Wer nicht solange warten möchte, kann bis dahin die Sonderausstellung „Von Kolanüssen und Spanischen Fliegen. 500 Jahre Stadtapotheke Zittau“ im Städtischen Museum besuchen. Dort zu sehen sind zahlreiche Exponate aus dem Apothekenalltag der vergangenen fünf Jahrhunderte. Besonderes Highlight ist ein historischer Bronzemörser, der als der größte seiner Zeit gilt. Neben einigen Stücken, die schon in der Dauerausstellung des Städtischen Museums zu bewundern waren, sind auch viele bisher noch nie gesehene Exponate für die Besucher öffentlich gemacht worden.

Dr. Peter Knüvener, Direktor der Städtischen Museen Zittau, freut sich über die Resonanz der seit dem 14. Juni laufenden Sonderausstellung: „Die Geschichte der Apotheke stößt auf großes Interesse. Das ist auch für uns eine kleine Überraschung, aber natürlich auch eine schöne.“ Schließlich habe eine Apotheke nicht mehr die Prominenz vergangener Tage. „Früher waren Apotheker noch angesehener als heute, oftmals waren sie sogar Stadträte.“, erklärt Knüvener.

Umso schöner sei es, dass die Historie der Stadtapotheke immer noch wahrgenommen werde, wenngleich das Erscheinungsbild zu DDR-Zeiten und auch nach der Wende recht rücksichtslos modernisiert wurde. So gibt es mittlerweile in den jahrhundertealten Räumlichkeiten einen Fahrstuhl, die Vorschriften wollen es so. Sollte Eigentümer Stefan Gänsler einmal zum Verkauf der Apotheke entschließen, müsste sein Nachfolger laut Betriebsordnung die Rundbögen über der Rezeptur beseitigen.

Doch das sei noch weit weg, sagt die Apothekenmitarbeiterin Weber. Den Umständen entsprechend laufe das Geschäft sehr gut. Zwar sei es gerade für die älteren Kunden schwierig, dass im Zuge des Marktumbaus keine Parkplätze mehr vor der Haustür gibt. Doch die aktuelle Kundenfrequenz mache sie optimistisch, dass die Stadtapotheke auch noch ihren 600. Geburtstag feiern kann, lacht Weber.

Dabei soll auch die internationale Ausrichtung des Betriebs helfen. In der Apotheke arbeiten Angestellte aus Polen und Tschechien, was Kunden aus den beiden nahegelegenen Nachbarstaaten besonders schätzen. Auch jenseits der Bundesgrenzen gibt es Interesse für das Apothekenjubiläum und die Ausstellung im Städtischen Museum.

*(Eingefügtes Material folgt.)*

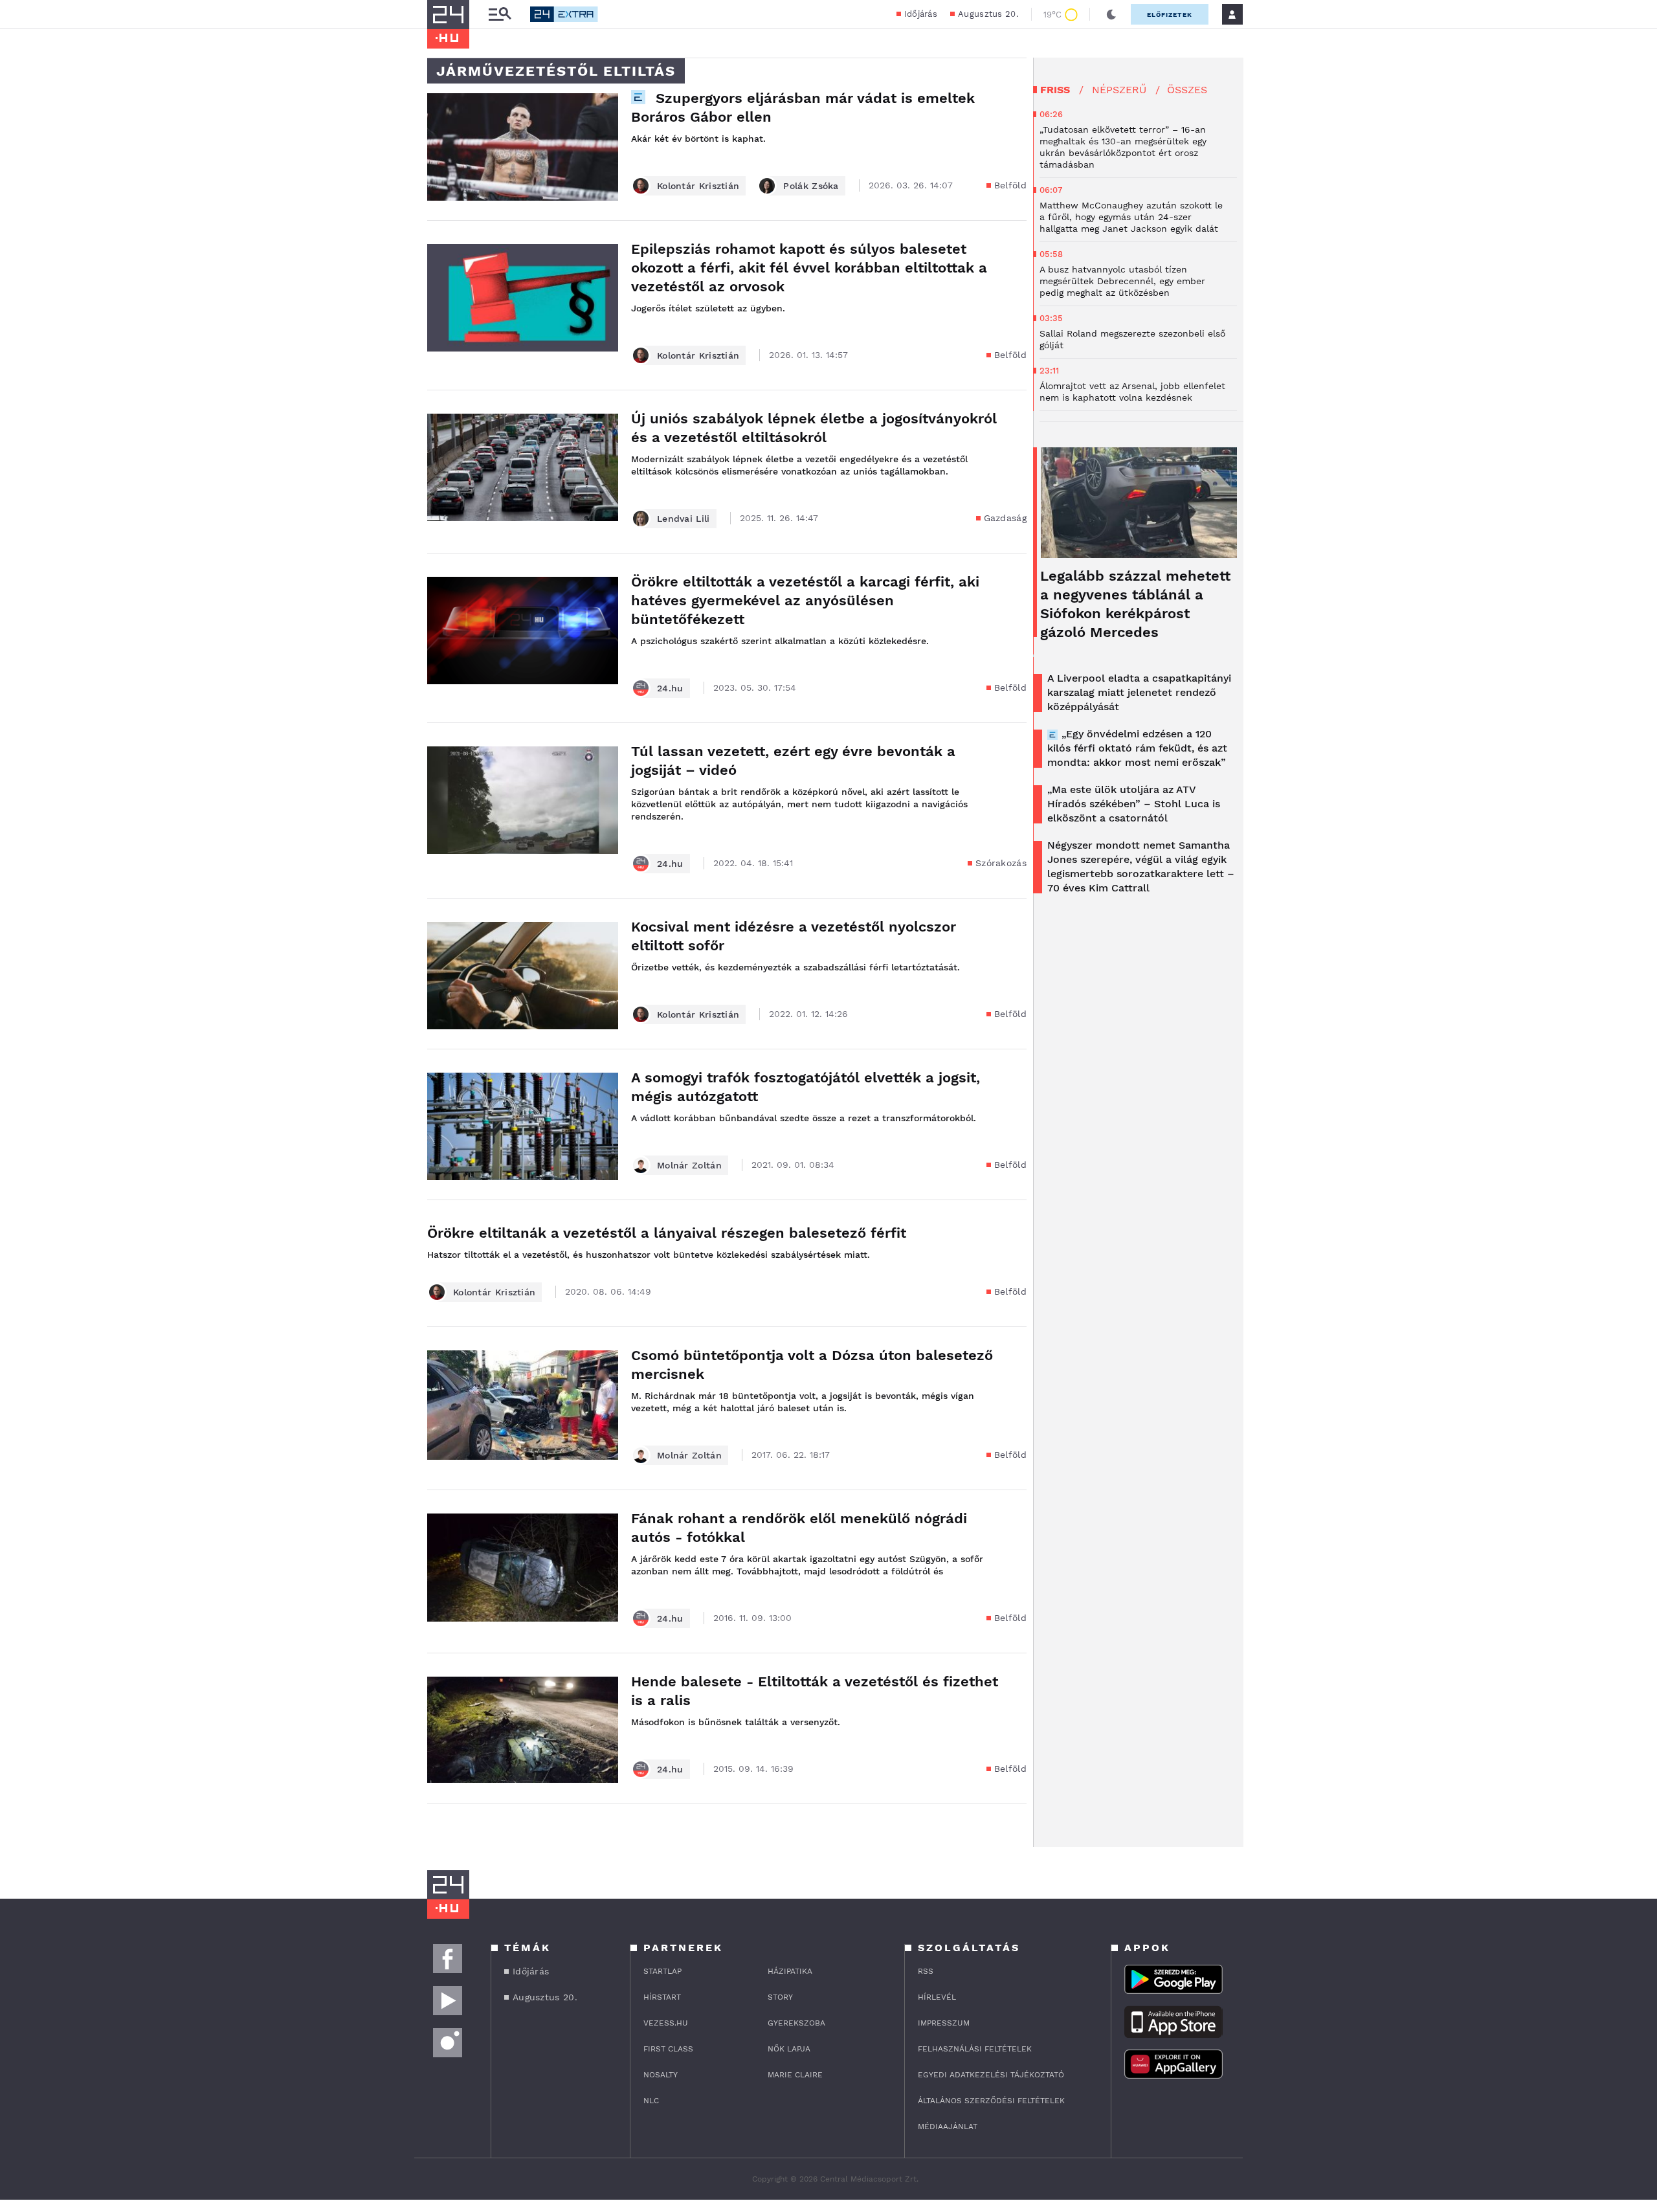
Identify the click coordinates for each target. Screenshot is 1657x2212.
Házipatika (790, 1971)
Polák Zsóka (810, 186)
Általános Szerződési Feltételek (991, 2100)
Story (780, 1997)
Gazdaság (1005, 518)
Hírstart (662, 1997)
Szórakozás (1001, 863)
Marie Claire (795, 2074)
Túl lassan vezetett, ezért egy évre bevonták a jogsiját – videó (793, 760)
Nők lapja (789, 2048)
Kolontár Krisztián (698, 186)
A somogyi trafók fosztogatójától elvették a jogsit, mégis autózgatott (805, 1086)
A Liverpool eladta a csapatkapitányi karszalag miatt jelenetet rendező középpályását (1139, 692)
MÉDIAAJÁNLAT (947, 2126)
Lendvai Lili (683, 518)
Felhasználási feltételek (975, 2048)
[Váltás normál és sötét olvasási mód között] (1111, 14)
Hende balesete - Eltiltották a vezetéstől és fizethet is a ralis (814, 1690)
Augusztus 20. (988, 14)
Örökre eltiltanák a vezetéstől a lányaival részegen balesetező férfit (666, 1233)
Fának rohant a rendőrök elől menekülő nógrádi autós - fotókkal (799, 1527)
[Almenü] (499, 14)
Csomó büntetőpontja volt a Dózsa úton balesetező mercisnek (812, 1364)
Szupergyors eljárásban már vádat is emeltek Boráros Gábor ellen (803, 107)
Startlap (662, 1971)
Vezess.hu (665, 2023)
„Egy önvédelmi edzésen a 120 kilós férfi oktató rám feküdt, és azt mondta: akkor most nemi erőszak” (1137, 748)
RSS (925, 1971)
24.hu (670, 688)
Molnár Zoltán (689, 1165)
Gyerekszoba (796, 2023)
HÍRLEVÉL (937, 1997)
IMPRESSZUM (944, 2023)
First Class (668, 2048)
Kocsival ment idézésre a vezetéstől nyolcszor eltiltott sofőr (793, 936)
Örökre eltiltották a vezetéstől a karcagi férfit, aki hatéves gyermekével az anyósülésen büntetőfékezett (805, 600)
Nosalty (660, 2074)
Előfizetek (1169, 14)
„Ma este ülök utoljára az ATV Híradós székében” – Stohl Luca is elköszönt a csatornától (1133, 803)
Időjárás (920, 14)
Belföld (1010, 185)
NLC (651, 2100)
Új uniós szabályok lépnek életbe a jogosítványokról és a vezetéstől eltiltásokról (814, 427)
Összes (1187, 90)
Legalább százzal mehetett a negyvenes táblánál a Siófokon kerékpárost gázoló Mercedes (1135, 604)
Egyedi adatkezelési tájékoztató (991, 2074)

Dennoch hat die Lage Zittaus nicht nur Vorteile: Viele Medikamente sind in Polen und Tschechien günstiger erhältlich, nicht selten entscheiden sich die Zittauer, ihre Arzneimittel dort zu kaufen. Auch deshalb wünscht sich Weber mehr Unterstützung von der Stadt: „Es wäre schön, wenn die Innenstadt wieder mehr belebt würde, anstatt Einkaufs- und Ärztezentren nach außerhalb zu verlegen.“

Und natürlich brauche es künftig wieder das Engagement der Bürger zu sagen: „Hey, ich gehe mal in die Stadt.“ Damit auch der 600. Geburtstag der Stadtapotheke noch gebührend gefeiert werden kann.